Only the lines below between the ones containing "How do I perform: Open" and "Given: Sort by the Bulan column header", inclusive, are to be reproduced, each exactly as it stands.

*** Opening Records for this exercise ***

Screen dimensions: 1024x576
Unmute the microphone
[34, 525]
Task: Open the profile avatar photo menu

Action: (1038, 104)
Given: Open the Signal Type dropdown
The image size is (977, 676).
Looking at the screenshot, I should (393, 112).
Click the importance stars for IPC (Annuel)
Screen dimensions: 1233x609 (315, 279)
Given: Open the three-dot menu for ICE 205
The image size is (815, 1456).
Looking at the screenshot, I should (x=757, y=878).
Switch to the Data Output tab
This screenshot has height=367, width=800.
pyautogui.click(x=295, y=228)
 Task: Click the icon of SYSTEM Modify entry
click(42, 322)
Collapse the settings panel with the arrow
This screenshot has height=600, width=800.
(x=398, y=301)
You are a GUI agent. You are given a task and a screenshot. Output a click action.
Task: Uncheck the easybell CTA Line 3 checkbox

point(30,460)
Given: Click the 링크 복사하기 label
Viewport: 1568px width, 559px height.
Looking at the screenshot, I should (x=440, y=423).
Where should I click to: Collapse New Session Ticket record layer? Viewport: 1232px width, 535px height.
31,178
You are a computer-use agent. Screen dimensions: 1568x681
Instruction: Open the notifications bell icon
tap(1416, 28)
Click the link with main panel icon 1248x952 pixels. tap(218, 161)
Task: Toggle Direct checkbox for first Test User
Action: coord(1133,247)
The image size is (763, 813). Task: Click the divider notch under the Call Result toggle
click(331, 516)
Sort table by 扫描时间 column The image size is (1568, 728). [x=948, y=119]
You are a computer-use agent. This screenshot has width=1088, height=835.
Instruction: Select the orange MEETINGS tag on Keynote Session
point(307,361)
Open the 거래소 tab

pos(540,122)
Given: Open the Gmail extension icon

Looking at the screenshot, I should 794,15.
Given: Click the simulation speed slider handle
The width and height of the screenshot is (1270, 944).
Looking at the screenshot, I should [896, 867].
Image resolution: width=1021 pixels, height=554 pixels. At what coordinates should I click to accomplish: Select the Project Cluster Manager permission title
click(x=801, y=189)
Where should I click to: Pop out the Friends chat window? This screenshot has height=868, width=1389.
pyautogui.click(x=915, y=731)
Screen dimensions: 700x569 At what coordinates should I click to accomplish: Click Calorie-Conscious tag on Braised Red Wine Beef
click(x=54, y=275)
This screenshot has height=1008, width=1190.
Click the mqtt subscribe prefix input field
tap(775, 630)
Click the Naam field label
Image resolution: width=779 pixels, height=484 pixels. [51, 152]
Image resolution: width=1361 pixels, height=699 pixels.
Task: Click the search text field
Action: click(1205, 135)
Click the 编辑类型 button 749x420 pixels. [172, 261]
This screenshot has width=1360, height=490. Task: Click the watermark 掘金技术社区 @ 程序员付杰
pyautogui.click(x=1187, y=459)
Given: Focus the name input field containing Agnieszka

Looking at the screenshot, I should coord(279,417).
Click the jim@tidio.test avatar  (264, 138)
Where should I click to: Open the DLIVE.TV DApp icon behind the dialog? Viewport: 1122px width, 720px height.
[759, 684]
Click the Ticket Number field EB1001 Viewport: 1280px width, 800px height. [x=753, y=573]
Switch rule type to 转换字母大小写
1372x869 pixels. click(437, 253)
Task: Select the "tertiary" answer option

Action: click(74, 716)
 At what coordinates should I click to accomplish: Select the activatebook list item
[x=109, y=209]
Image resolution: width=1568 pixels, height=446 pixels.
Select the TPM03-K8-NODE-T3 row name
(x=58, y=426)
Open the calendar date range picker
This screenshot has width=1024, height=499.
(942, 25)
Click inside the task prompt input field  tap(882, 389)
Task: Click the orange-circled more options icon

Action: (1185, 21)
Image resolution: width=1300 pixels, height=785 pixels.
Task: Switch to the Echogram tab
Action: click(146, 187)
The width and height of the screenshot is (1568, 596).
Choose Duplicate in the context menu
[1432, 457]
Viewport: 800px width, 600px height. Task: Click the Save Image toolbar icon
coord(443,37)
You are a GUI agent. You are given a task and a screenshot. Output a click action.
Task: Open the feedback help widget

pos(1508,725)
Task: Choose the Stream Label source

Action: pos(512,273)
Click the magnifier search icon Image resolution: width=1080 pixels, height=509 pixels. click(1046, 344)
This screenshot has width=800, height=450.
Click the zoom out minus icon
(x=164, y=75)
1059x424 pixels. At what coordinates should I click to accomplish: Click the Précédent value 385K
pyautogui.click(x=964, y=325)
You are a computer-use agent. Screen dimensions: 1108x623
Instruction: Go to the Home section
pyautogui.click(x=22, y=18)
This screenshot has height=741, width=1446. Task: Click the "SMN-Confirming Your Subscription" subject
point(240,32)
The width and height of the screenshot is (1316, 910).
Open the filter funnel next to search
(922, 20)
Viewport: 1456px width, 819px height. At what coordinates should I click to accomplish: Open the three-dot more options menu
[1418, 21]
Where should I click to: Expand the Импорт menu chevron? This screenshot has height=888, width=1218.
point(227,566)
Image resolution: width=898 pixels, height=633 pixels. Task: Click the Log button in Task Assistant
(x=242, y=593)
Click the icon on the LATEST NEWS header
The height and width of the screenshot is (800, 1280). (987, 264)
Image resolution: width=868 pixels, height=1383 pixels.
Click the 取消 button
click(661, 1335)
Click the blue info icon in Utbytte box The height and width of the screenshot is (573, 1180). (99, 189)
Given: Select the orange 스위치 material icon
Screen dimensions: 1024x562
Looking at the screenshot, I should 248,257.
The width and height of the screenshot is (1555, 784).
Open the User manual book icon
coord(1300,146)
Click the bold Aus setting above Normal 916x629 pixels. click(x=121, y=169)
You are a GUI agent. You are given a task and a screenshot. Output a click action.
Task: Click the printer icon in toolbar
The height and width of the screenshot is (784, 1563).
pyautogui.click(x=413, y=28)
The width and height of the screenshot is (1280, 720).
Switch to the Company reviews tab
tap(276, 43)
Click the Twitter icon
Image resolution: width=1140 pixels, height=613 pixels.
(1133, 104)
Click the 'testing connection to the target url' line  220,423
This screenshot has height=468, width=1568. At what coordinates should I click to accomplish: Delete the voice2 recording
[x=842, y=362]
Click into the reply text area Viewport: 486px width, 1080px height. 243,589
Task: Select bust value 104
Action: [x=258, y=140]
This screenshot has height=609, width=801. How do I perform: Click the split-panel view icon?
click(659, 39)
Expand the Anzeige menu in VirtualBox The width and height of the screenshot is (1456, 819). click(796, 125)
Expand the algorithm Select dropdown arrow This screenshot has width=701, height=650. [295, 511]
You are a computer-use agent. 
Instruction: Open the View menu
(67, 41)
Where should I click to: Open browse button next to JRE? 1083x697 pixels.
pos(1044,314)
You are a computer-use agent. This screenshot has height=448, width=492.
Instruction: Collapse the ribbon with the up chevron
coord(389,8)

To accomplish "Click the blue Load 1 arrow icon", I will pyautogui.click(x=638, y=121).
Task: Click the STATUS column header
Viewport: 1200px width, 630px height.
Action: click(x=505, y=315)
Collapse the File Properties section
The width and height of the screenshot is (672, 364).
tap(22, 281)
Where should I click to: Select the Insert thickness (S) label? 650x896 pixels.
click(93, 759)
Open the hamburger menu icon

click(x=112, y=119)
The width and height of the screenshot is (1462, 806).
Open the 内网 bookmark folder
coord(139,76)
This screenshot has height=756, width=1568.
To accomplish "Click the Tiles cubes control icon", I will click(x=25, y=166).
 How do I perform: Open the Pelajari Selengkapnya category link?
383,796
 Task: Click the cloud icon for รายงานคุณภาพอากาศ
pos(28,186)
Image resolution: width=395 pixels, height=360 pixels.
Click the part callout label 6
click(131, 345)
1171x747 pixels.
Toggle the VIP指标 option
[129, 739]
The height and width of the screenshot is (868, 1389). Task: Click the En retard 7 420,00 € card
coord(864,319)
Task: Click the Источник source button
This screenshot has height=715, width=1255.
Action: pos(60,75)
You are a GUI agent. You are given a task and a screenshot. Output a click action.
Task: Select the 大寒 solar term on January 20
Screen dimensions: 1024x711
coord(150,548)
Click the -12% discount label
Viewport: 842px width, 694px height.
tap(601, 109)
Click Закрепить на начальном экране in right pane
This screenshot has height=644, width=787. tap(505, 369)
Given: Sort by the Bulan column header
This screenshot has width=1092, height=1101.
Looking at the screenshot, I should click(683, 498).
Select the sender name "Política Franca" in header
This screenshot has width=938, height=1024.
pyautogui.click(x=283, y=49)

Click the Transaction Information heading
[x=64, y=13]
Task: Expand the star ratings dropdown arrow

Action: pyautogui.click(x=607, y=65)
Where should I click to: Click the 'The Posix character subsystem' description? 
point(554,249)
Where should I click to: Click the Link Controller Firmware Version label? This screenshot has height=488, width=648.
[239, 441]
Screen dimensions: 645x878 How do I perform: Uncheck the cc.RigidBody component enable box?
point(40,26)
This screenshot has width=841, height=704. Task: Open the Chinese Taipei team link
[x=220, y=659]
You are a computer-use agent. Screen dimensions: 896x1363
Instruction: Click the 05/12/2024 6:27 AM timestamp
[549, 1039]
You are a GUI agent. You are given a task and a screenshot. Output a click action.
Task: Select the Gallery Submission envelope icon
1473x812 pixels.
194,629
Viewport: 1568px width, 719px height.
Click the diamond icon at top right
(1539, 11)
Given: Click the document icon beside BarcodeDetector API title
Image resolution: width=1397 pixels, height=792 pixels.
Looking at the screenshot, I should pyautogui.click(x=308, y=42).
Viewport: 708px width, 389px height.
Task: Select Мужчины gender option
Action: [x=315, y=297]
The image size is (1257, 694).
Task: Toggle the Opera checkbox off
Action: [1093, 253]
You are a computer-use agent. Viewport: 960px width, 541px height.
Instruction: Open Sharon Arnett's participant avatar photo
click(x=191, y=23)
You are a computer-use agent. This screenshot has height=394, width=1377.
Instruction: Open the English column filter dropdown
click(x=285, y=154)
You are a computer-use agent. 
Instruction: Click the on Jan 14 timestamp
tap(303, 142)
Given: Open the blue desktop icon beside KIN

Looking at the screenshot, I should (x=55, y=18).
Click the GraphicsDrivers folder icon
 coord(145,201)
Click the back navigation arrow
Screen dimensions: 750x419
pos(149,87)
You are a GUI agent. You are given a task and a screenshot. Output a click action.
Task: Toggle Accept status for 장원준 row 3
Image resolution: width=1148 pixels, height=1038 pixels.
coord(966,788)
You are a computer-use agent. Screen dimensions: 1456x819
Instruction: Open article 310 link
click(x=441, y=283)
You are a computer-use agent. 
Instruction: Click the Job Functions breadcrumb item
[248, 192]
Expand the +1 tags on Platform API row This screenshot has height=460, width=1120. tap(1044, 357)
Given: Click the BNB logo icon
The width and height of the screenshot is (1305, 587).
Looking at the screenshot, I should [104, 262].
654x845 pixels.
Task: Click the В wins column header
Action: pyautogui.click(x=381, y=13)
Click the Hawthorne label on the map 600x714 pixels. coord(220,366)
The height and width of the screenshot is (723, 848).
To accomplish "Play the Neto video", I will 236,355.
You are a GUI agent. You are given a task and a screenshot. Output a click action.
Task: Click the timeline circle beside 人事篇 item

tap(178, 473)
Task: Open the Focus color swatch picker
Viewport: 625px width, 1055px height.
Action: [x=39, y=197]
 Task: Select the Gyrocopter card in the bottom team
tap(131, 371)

*** Closing Records for this exercise ***

- [Solution for this task]:
 How do I perform: Open the Pelajari Selengkapnya category link?
383,796
 Task: Click the cloud icon for รายงานคุณภาพอากาศ
pos(28,186)
Image resolution: width=395 pixels, height=360 pixels.
Click the part callout label 6
click(131, 345)
1171x747 pixels.
Toggle the VIP指标 option
[129, 739]
The height and width of the screenshot is (868, 1389). Task: Click the En retard 7 420,00 € card
coord(864,319)
Task: Click the Источник source button
This screenshot has height=715, width=1255.
Action: pos(60,75)
You are a GUI agent. You are given a task and a screenshot. Output a click action.
Task: Select the 大寒 solar term on January 20
Screen dimensions: 1024x711
coord(150,548)
Click the -12% discount label
Viewport: 842px width, 694px height.
tap(601, 109)
Click Закрепить на начальном экране in right pane
This screenshot has height=644, width=787. tap(505, 369)
Given: Sort by the Bulan column header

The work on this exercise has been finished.